Background Lung involvement in connective tissue diseases (CTDs) is a significant cause of morbidity and mortality. The most frequent pulmonary component affected is the interstistium. The most common histopathologic pattern of interstitial lung disease (ILD) is the non-specific interstitial pneumonia (NSIP), but in rheumatoid arthritis (RA) usual interstitial pneumonia (UIP) predominates. ILD complicates the course of CTDs, although the overall survival remains higher than in idiopathic pulmonary fibrosis (IPF).

Objectives To detect in rheumatoid arthritis (RA) and systemic sclerosis (SSc) the prevalence of ILD. To find correlations with clinical manifestations and treatment schedules. To assess by a three year follow-up study the entity of lung impairment throughout pulmonary function tests (PFT).

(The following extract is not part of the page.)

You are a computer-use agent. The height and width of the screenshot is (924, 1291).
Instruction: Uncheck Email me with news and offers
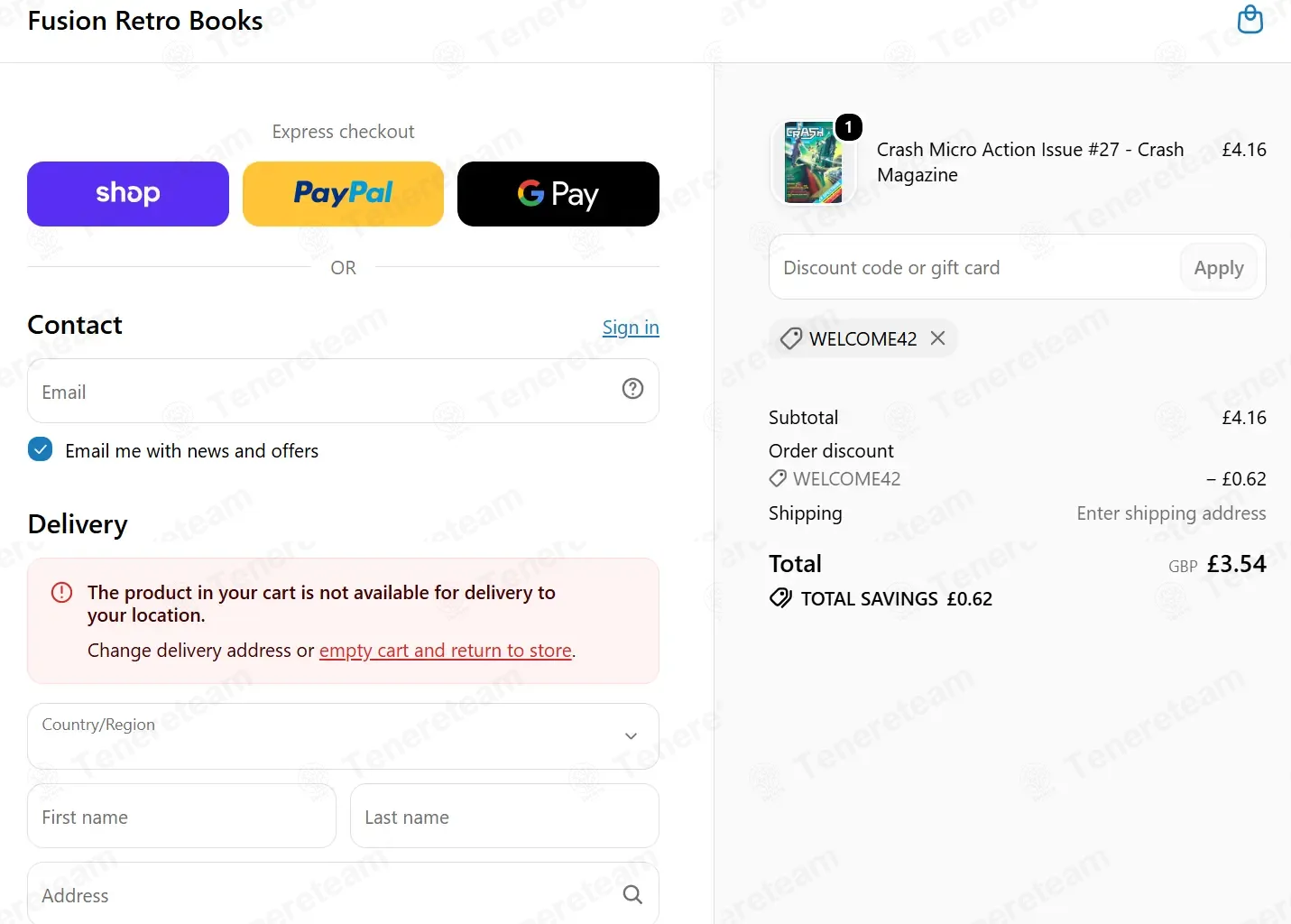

Methods This is a three years longitudinal study including 87 RA and 31 SSc patients who underwent High Resolution Computed Tomography (HRTC) and PFT. All subjects with PFT follow-up made after 1 or 3 years from the diagnosis were selected. PFT at “Time zero” (T0) and after 3 years (T3) of 24 RA patients and PFT at “Time zero” (T0), after 1 year (T1) and after 3 years (T3) of 16 SSc patients were compared.

Results Baseline HRTC images showed ILD in 90% of RA patients and in 80% of SSc patients. After a 3-years follow-up an accelerated decline in lung function was observed, especially in terms of Total Lung Capacity (TLC). Particularly, SSc patients have shown baseline lower values of TLC than RA patients (88,25 vs 94). At T3 follow-up the TLC median value was reduced to 78,86 in SSc patients and to 91,67 in RA patients. The Delta value in comparison to the baseline is 11.39 in SSc and 2.33 in RA patients, p<0.05. TLC values at T1 and T3 are lower in anti-Scl70 SSc patients in comparison with those with anti-centromer or anti-nuclear antibodies. No significant differences were observed in TLC and in forced expiratory volume in one second (FEV1) trends by correlating patients with treatment schedules (steroids, disease modifying antirheumatic drugs (DMARDs), intravenous or per os vasodilatative drugs). To detect the factors influencing TLC values a multivariated analysis of variance was performed including the following: age, disease duration, SSc variants (diffuse/limited), anti-centromer/anti-Scl70 positivity, DMARDs/vasodilatative drugs therapy, steroids dosage, presence of pulmonary arterial hypertension. None of the determinants reached the statistical significance (low R2 value).

Conclusions HRTC is useful in identifying lung involvement at a relative early CTDs stages. The worsening of lung function is more remarkable in terms of TLC, which decreases after three-years follow-up more significantly in SSc than in RA patients. These data are more evident in anti-Scl70 SSc patients. No treatment schedule produced regression of the radiological and clinical patterns.

  1. De Lauretis A, Veeraraghavan S, Renzoni E. Review series: aspects of interstitial lung disease: connective tissue disease-associated interstitial lung disease: how does it differ from IPF? How should the clinical approach differ? Chron Respir Dis 2011; 8:53-82.